Exercise materials Block Start

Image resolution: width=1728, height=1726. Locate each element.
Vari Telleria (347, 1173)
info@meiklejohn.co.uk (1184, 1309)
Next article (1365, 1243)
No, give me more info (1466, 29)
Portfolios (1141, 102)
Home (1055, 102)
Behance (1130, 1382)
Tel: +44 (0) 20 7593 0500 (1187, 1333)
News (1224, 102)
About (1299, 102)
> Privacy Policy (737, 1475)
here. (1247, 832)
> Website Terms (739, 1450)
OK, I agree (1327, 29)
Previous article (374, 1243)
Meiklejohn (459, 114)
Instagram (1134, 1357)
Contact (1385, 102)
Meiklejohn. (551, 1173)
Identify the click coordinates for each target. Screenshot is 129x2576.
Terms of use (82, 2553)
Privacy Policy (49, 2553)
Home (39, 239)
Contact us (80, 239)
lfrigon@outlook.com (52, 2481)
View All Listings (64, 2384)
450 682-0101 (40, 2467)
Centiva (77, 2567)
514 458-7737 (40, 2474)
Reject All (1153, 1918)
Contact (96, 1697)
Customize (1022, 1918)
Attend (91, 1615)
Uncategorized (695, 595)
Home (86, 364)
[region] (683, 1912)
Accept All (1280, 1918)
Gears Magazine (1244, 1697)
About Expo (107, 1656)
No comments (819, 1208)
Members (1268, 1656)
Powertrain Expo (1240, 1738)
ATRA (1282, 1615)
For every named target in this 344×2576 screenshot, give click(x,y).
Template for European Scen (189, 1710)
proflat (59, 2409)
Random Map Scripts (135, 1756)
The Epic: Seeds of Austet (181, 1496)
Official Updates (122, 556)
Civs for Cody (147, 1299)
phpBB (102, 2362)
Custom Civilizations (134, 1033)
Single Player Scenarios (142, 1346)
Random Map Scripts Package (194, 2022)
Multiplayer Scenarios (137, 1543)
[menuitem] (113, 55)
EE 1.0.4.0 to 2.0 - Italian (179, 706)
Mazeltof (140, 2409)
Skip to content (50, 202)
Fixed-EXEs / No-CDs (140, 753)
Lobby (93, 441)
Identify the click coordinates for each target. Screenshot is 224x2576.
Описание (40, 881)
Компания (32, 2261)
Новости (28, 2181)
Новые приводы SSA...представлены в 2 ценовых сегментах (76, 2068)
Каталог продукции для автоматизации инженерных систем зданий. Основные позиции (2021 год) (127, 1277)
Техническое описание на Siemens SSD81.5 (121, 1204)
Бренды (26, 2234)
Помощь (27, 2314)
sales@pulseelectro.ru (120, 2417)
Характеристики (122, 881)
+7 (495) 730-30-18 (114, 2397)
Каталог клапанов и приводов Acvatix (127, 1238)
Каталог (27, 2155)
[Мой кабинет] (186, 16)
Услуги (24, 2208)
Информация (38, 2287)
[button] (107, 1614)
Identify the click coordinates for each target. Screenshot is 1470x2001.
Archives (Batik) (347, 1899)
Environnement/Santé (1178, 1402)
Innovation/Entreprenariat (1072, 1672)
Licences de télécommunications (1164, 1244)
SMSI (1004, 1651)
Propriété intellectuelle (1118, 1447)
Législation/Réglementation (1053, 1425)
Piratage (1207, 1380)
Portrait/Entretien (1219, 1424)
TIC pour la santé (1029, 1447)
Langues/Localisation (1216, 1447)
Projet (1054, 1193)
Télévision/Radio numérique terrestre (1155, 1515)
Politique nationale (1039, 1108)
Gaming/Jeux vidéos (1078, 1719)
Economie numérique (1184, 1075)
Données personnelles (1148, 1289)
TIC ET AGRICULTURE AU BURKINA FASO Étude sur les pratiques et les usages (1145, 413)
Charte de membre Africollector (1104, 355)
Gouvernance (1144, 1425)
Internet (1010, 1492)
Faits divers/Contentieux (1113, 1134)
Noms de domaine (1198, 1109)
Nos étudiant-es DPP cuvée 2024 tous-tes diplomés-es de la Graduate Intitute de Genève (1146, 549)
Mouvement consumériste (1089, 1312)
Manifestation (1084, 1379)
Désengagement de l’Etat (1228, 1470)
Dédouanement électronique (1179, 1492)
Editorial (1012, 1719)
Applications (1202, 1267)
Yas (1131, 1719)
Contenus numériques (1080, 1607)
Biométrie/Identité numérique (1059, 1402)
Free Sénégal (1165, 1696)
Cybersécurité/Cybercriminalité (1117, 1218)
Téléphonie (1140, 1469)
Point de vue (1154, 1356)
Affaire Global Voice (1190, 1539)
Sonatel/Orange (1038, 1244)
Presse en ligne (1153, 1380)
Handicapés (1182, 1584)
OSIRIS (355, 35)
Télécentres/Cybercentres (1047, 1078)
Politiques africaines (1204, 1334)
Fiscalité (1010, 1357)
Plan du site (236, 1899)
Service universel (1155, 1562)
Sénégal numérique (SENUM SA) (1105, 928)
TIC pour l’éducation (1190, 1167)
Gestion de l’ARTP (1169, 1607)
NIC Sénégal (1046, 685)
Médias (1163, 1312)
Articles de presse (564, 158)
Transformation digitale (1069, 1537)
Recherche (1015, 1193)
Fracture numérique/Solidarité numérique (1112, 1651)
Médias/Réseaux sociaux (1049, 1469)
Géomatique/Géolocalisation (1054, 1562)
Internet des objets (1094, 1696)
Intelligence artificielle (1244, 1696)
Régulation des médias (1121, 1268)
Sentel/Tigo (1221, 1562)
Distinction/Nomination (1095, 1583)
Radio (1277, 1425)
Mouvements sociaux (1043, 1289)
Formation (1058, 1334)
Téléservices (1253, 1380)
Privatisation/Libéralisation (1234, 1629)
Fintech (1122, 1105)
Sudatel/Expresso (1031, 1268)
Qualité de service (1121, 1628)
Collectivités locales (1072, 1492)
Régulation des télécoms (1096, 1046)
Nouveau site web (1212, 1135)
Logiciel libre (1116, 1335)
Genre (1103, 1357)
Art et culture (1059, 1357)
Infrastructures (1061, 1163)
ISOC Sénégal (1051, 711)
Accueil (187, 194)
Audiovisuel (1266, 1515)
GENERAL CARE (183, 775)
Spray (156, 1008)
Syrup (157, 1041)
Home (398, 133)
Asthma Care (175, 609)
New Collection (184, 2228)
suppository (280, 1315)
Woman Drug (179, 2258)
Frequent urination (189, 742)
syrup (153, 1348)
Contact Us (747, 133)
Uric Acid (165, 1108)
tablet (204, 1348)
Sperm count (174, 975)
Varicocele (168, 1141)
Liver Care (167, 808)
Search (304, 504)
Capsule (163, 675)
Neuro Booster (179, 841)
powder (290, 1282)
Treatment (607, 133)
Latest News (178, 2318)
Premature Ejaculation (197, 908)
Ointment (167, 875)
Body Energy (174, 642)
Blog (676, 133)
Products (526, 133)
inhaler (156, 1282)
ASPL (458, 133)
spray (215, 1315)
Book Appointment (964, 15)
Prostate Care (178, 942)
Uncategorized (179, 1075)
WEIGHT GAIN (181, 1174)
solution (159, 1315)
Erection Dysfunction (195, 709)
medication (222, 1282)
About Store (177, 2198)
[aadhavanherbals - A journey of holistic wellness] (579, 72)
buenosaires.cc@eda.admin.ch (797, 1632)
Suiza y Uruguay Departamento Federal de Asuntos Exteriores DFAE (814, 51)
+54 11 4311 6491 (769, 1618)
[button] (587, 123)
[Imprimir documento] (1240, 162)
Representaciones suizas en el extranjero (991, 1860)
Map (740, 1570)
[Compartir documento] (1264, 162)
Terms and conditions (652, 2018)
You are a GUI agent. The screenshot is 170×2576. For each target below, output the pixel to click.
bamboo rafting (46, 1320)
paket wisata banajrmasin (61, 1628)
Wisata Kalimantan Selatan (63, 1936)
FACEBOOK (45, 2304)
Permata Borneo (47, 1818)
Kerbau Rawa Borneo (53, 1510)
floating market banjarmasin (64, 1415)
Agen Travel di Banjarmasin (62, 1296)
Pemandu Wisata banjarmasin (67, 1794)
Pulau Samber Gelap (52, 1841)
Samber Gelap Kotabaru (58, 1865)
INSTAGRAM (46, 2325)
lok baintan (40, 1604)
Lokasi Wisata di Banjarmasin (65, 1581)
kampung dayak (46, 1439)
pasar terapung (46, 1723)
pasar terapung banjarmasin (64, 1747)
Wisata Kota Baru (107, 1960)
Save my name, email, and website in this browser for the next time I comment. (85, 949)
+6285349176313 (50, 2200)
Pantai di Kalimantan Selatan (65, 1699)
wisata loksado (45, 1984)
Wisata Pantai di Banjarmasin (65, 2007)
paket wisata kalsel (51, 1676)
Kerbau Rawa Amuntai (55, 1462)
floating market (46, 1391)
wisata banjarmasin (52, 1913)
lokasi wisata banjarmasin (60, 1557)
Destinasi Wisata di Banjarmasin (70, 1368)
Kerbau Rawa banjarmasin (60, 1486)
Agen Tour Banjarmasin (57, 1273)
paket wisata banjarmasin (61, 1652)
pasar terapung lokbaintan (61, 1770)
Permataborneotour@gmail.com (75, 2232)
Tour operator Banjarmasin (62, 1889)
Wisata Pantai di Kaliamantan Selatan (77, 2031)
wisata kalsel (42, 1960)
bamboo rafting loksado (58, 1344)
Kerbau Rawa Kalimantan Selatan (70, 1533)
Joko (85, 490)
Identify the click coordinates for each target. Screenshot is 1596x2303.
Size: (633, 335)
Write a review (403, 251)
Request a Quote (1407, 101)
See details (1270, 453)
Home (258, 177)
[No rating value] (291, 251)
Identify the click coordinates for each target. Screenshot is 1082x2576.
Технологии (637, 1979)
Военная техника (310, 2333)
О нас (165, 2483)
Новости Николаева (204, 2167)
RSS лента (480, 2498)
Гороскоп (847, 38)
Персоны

Exercise materials Block End

Exercise objective
Word for word, restate the lines of the data above that fall between the line holding "[menuitem] (113, 55)" and the line holding "Новые приводы SSA...представлены", inclusive, and no other lines.

Solved exercise
[menuitem] (113, 55)
EE 1.0.4.0 to 2.0 - Italian (179, 706)
Mazeltof (140, 2409)
Skip to content (50, 202)
Fixed-EXEs / No-CDs (140, 753)
Lobby (93, 441)
Identify the click coordinates for each target. Screenshot is 224x2576.
Описание (40, 881)
Компания (32, 2261)
Новости (28, 2181)
Новые приводы SSA...представлены в 2 ценовых сегментах (76, 2068)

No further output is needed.